The authors did, however, proclaim that higher specificity had been achieved in nanopore-based sensors by incorporating a probe molecule that is permanently tethered to the interior of the pore (concept has since been used in further experiments (28)(29)).This counteracts an underlying problem in α-HL pore transduction; the fact that the DNA is driven through the pore too quickly. Several authors(18)(30) (11) (4)have recognised that in order to obtain single nucleotide detection the traversal time needs to be slowed. It has been shown both through Molecular Dynamics (MD) simulations (31) and experiments (32)that the dynamics of DNA translocation are sensitive to the magnitude of the applied electric field.However, one cannot simply reduce the voltage, as it still needs to be maintained high to overcome backward movement of the polynucleotide. The reason for this problem is that the number of ions involved in transition between one base and the next is only ~100 ions per microsecond, and the time interval for a measurement is just few microseconds, so the difference is lost in the noise (4). One approach to slow down translocation was to use DNA that formed a hairpin, causing it to remain inside α-HL, as described previously (21) (24) (25). The other, more recent approach is to use DNA that remains permanently within the pore (28) (29) byforming a rotaxane (figure 5) (28)and pseudorotaxane (29).

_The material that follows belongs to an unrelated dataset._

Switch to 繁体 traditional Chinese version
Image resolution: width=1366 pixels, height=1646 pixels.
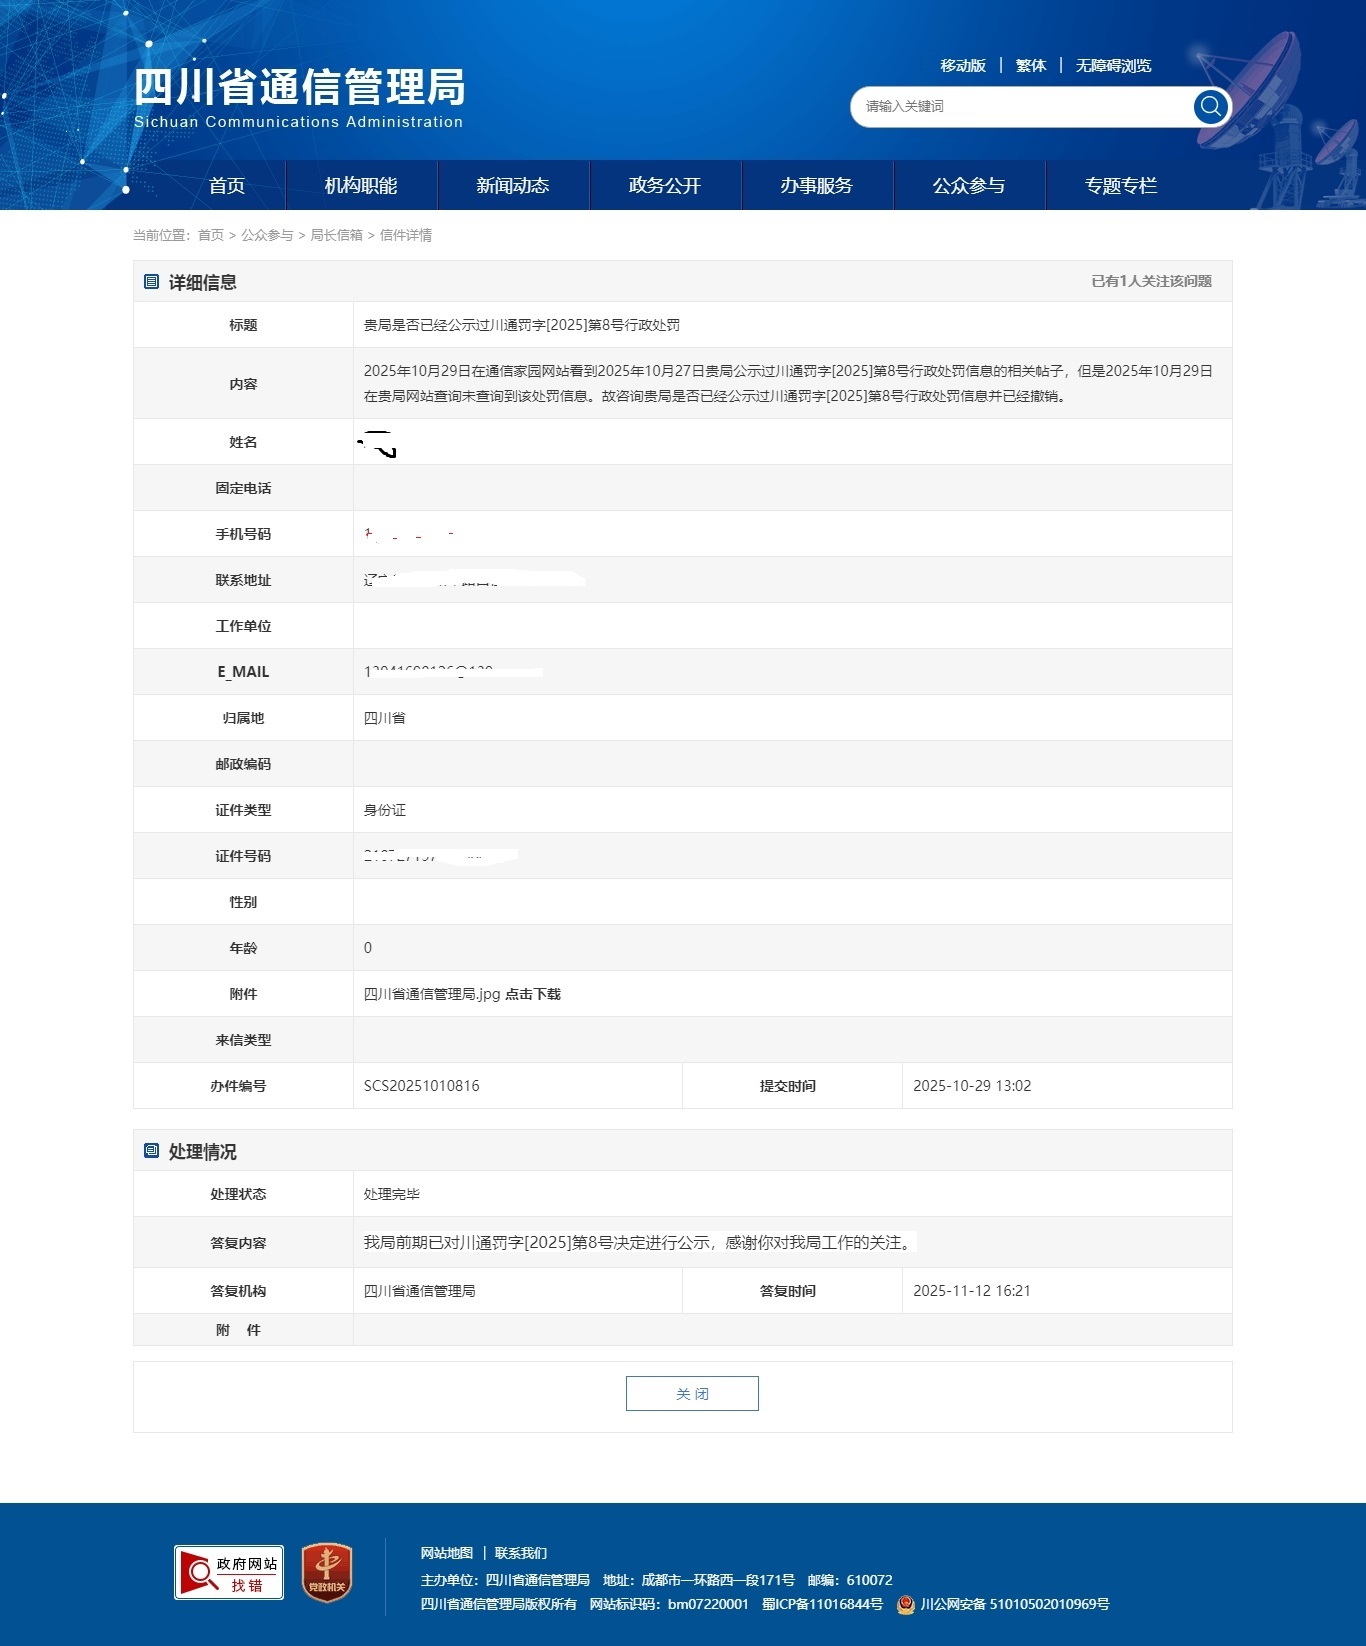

Figure 5(adapted from (29)and (28)).The ssDNA was prevented from leaving the pore in either direction, through addition of streptavidin to the PEG region on the trans side and the formation of a stable DNA hairpin on the cis side (right). Ashkenasy et al(29)produced a pseudorotaxane by engineering DNA with a stable terminal hairpin that holds the polynucleotide in the α-HL pore (left).

The goal of Ashkenasy et al(29)was to determine which part of the DNA encased in the α-HL pore gave rise to the signature ionic current. In order to do this, the typical current of poly[dA] (residual current ‘IR’ of ~22%) and poly[dC] (IR ~31%) was measured. They knew that the specific region ‘recognised’ by α-HL was ~20 nucleotides away from the end of the hairpin, so poly[dC] was produced with a single A that varied in position from 18 to 22. Multiple current readings were then taken, and each event was characterised as either ‘A-type’ (IR < 27%) or ‘C-type’ (IR > 27%) and the percentage of each type calculated. For A-position 18, 19, 21, and 22, the C-type events were in the large majority (> 65%), however, for position 20 there was a majority A-type signal. Thus, it is at position 20 where nucleobase ‘sensing’ occurs. This recognition site is near the trans opening of α-HL, and is consistent with results where tethered DNA was used to probe the interior of the pore (16)and MD(33). It is worth noting that this recognition site is not the 1.5 nm limiting aperture at the trans end of the stem, as one might expect. These results indicate that if the translocation rate of the DNA can be slowed (in this case stopped), then single base discrimination and thus sequencing may be possible.